Publié dans El Watan le 21 - 06 - 2008

C'est un agenda chargé qui attend lepremier ministre français lors de sa venue aujourd'hui à Alger. En effet, François Fillon procédera, avec son homologue algérien Abdelaziz Belkhadem, à la signature de deux accords de coopération dans le domaine du nucléaire civil et du militaire. Il prononcera un discours à l'Ecole supérieure algérienne des affaires (ESAA, école algéro-française). Il visitera la basilique de Notre-Dame-d'Afrique et rencontrera des représentants de la communauté française établie en Algérie. Il sera reçu par le président Abdelaziz Bouteflika. Outre la coopération, la question de la participation algérienne au sommet fondateur de l'union pour la Méditerranée (UPM) sera abordée lors de ces entretiens. Dans l'interview accordée à El Watan et El Khabar, François Fillon estime que la France attache beaucoup de prix au rôle de l'Algérie, qualifiée de partenaire régional majeur, au sein de l'UPM. Si la relation économique entre les deux pays est « exceptionnelle », la position de la France n'est, selon lui, pas acquise.

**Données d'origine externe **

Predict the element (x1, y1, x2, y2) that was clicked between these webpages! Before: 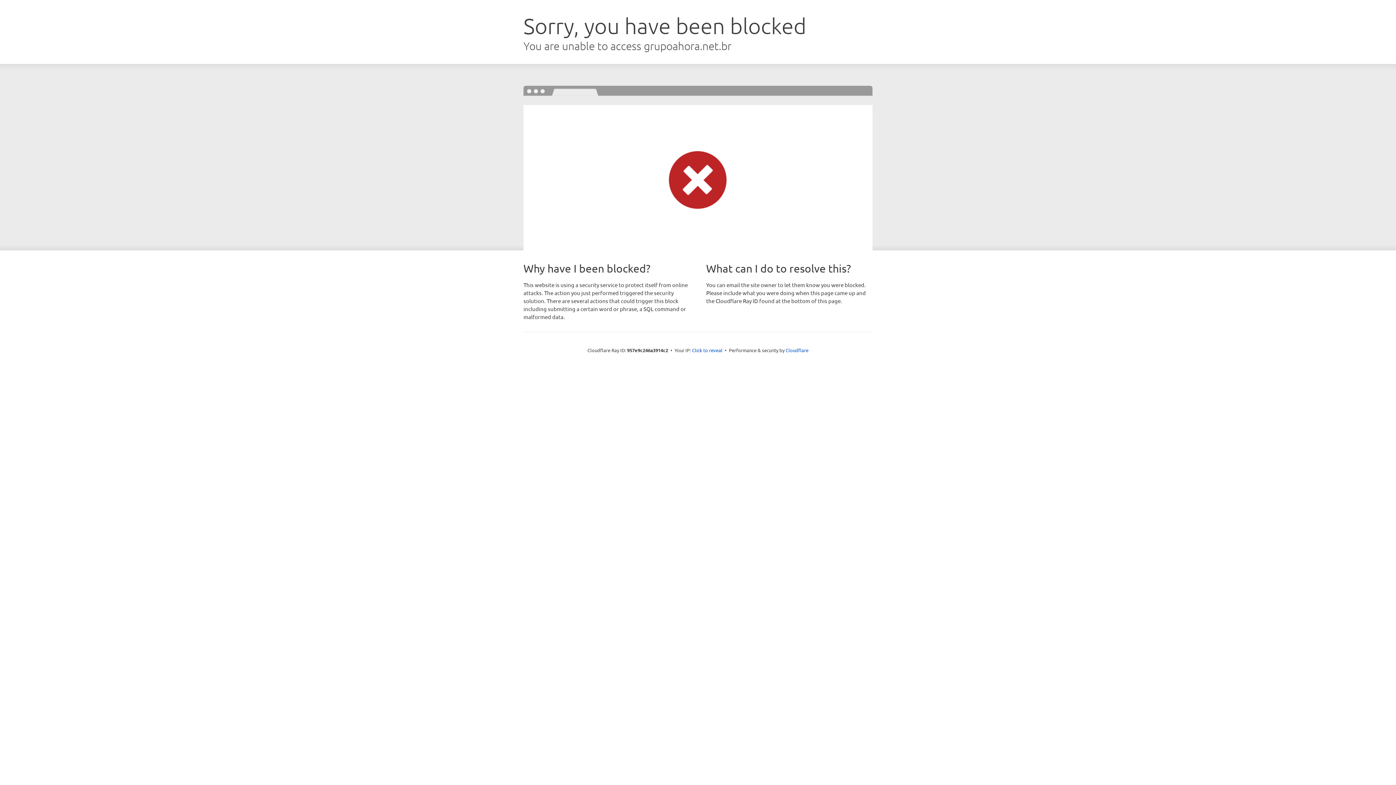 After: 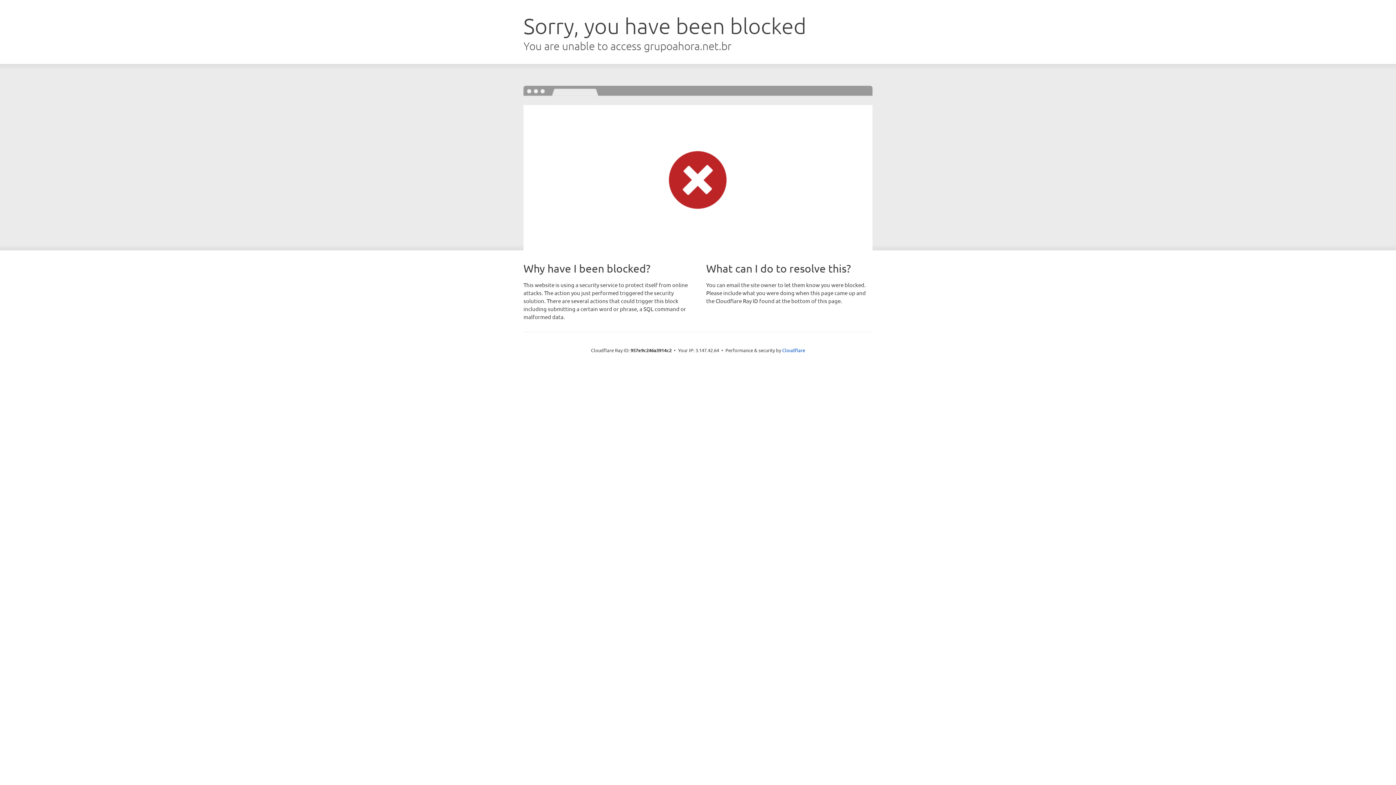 Action: label: Click to reveal bbox: (692, 346, 722, 353)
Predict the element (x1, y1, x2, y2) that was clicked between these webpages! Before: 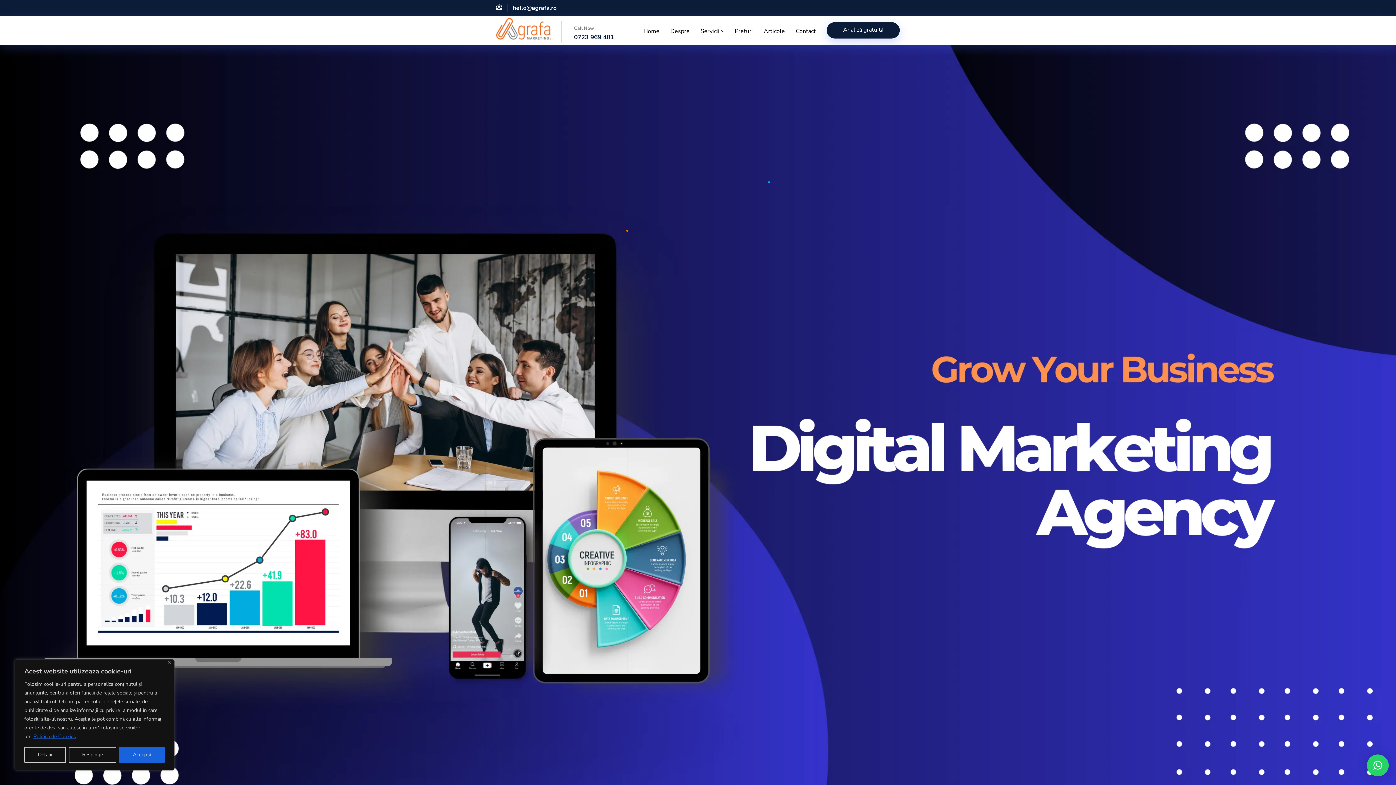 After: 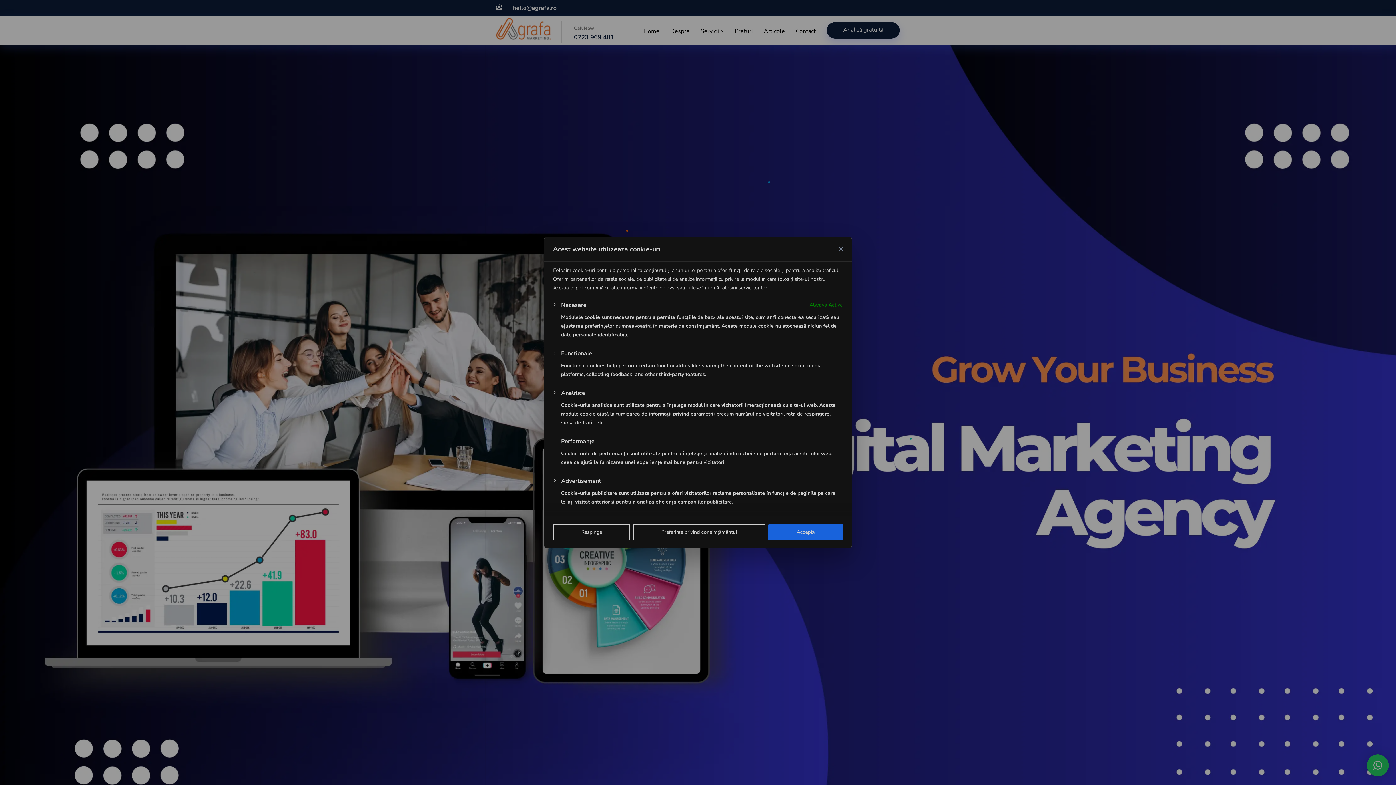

A ses yeux, les 300 entreprises françaises présentes en Algérie peuvent faire plus en matière d'investissement. Au volet sécuritaire, il note qu'il n'est pas question de céder à la menace, après l'attentat qui a ciblé le groupe français Razel. « Les entreprises doivent rester en Algérie », déclare-t-il. Les services de sécurité des deux pays ont une bonne coopération technique. L'assistance et la formation seront les principaux points de l'accord nucléaire entre les pays (accord avalisé par l'agence européenne Euratom). A propos de l'histoire, François Fillon estime que la France a beaucoup avancé dans les questions mémorielles. « Cette reconnaissance des fautes passées, nous la devions aux Algériens qui ont souffert du système colonial (...), car chaque démocratie est fondée sur une exigence de vérité », dit-il. Le Premier ministre français a évité de répondre à une question sur la possibilité de vente d'armes françaises à l'Algérie.

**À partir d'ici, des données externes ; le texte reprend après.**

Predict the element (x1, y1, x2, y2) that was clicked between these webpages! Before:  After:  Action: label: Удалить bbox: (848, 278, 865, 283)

Monsieur le Premier ministre, ces dernières semaines, plusieurs ministres français, dont le chef de la diplomatie, Bernard Kouchner, ont visité l'Algérie. Est-ce le signe d'une coopération qui se renforce entre les deux pays ou plutôt l'expression d'un certain malaise ? Et quelle évaluation faites-vous des relations bilatérales une année après l'arrivée de M. Sarkozy au pouvoir ?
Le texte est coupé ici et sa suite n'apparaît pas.